自力の迷心: 法然の弟子たちの間では、各自の智慧や才覚の深浅によって信心の深さも異なると考える者がいた。これは、信心を自らの力で獲得するものと捉える「自力の迷心」であった。
法然の結論: これに対し、法然は次のように明言した。
「法然聖人のおほせには、源空が信心も如来よりたまはりたる信心なり、善信房の信心も如来よりたまはらせたまひたる信心なり、さればただひとつなり」
この言葉は、信心が個人の能力に依存するものではなく、如来から等しく賜る普遍的なものであることを示している。したがって、信心の根拠は人間側にはなく、完全に如来の側にある。
3. 「一念」の二つの解釈
信心が発現する瞬間は「一念」という言葉で表現される。論文は、この「一念」を二つの側面から解釈し、それが物理的な時間の一点ではなく、疑いのない絶対的な自覚であることを論じる。
解釈一:時尅(時間)における「一念」
「一念」は物理的な時間(実時)ではなく、回心の事実を時間的に表現した**自覚的時間(仮時)**である。
曇鸞の『論註』では、「念」を「業事成弁を明かす」ものと定義しており、これは単なる時間の経過ではなく、宗教的な事実の成就を指す。
『一念多念文意』には、「一念といふは信心をうるときのきはまりをあらはすことばなり」とあり、信心獲得の決定的瞬間を指す。
もし「一念」が物理的な時間であれば、それは過去の記憶となり、往生という大事に対する継続的な確信とはなり得ない。そうではなく、「一念」は常に現在する「不覚の覚」としての往生一定の自覚そのものである。
解釈二:信相(信心のあり方)における「一念」
「一念」は、信心のあり方(信相)から見れば、疑いのない状態を意味する。
『信巻』には、「一念と言うは、信心二心無きが故に一念と曰う、是を一心と名く」とある。
「二心無き」とは、疑いや計らいが全くない状態であり、「賭け」のように疑慮の中で自己を投じる行為とは正反対である。

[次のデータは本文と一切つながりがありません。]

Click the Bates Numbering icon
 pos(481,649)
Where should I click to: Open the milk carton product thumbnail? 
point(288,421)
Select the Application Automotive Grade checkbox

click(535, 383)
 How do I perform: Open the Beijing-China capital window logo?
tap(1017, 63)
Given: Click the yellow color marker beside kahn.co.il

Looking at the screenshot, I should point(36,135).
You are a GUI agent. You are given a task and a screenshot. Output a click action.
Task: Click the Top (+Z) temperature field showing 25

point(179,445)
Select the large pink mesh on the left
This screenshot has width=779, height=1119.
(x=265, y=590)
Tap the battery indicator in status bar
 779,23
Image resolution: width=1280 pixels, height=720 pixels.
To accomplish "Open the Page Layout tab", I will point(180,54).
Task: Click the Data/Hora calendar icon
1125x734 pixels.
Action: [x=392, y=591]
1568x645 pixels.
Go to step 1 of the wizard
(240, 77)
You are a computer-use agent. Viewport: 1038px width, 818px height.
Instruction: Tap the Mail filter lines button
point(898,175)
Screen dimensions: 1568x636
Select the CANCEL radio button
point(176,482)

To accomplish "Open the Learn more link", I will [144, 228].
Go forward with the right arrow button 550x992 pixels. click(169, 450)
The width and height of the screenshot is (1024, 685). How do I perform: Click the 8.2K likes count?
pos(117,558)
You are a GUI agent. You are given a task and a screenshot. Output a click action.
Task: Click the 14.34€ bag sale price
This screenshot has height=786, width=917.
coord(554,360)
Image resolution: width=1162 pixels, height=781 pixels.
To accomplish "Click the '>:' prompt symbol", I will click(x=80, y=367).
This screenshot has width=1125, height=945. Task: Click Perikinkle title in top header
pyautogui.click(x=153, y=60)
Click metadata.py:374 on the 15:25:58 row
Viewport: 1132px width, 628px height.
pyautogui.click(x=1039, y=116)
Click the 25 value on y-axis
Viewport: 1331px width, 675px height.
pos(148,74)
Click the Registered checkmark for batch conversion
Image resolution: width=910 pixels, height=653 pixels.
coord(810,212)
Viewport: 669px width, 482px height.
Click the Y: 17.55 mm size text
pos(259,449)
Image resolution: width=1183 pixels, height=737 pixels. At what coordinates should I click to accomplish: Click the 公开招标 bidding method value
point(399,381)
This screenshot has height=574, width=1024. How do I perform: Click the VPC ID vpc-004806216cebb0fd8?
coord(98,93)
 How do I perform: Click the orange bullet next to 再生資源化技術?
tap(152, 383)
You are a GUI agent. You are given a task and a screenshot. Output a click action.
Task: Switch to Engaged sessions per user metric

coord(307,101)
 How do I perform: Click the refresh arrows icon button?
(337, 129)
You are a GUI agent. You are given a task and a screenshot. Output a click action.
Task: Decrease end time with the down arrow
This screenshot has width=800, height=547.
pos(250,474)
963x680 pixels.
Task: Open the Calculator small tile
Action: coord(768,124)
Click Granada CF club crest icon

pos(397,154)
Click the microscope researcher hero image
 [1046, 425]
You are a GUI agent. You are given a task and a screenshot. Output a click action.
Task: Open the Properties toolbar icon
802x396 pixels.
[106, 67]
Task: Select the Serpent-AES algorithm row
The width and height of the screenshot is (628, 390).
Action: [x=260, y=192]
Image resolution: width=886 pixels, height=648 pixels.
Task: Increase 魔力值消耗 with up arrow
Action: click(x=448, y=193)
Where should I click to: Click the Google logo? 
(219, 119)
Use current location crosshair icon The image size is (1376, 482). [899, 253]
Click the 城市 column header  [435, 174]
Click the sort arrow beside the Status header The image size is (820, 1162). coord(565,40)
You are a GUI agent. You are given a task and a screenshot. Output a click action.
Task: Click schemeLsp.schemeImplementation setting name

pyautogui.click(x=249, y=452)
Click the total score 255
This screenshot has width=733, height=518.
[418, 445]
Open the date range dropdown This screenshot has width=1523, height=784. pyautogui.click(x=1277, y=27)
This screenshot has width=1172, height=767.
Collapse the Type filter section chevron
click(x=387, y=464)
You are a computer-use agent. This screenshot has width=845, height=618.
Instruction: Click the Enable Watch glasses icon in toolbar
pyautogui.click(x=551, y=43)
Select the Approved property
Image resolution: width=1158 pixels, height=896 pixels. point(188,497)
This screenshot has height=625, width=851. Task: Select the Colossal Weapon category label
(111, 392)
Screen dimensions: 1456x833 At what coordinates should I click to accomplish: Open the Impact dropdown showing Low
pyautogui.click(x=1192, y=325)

この信心は、自己の決断ではなく、「彼の願力に乗じて定んで往生を得」という如来の決断への絶対的な信頼から生じる「決定心」である。
4. 信心の智慧と救済の確実性
信心によって得られる智慧もまた、人間的な才覚とは次元を異にする。それは如来の智慧を聞き信じることによって得られるものである。
聞信と仏智の獲得
「信心開発」の「開発」とは「聞き開く」ことであり、阿弥陀仏の大悲願心を聞き開くことによって、広大無礙の仏智を獲得することを意味する。この智慧は法蔵菩薩の願力の徹底によって成就するものであり、人間の側の能力ではない。
如来の智慧(光明無量)
如来の智慧は「光明無量」と表現され、その本質は「凡ゆる衆生の業縁関係を知り尽す」ことにある。
知ることと一体化: 科学的知識が私意を排して対象と一体になるように、真に「知る」とは相手と一体になることである。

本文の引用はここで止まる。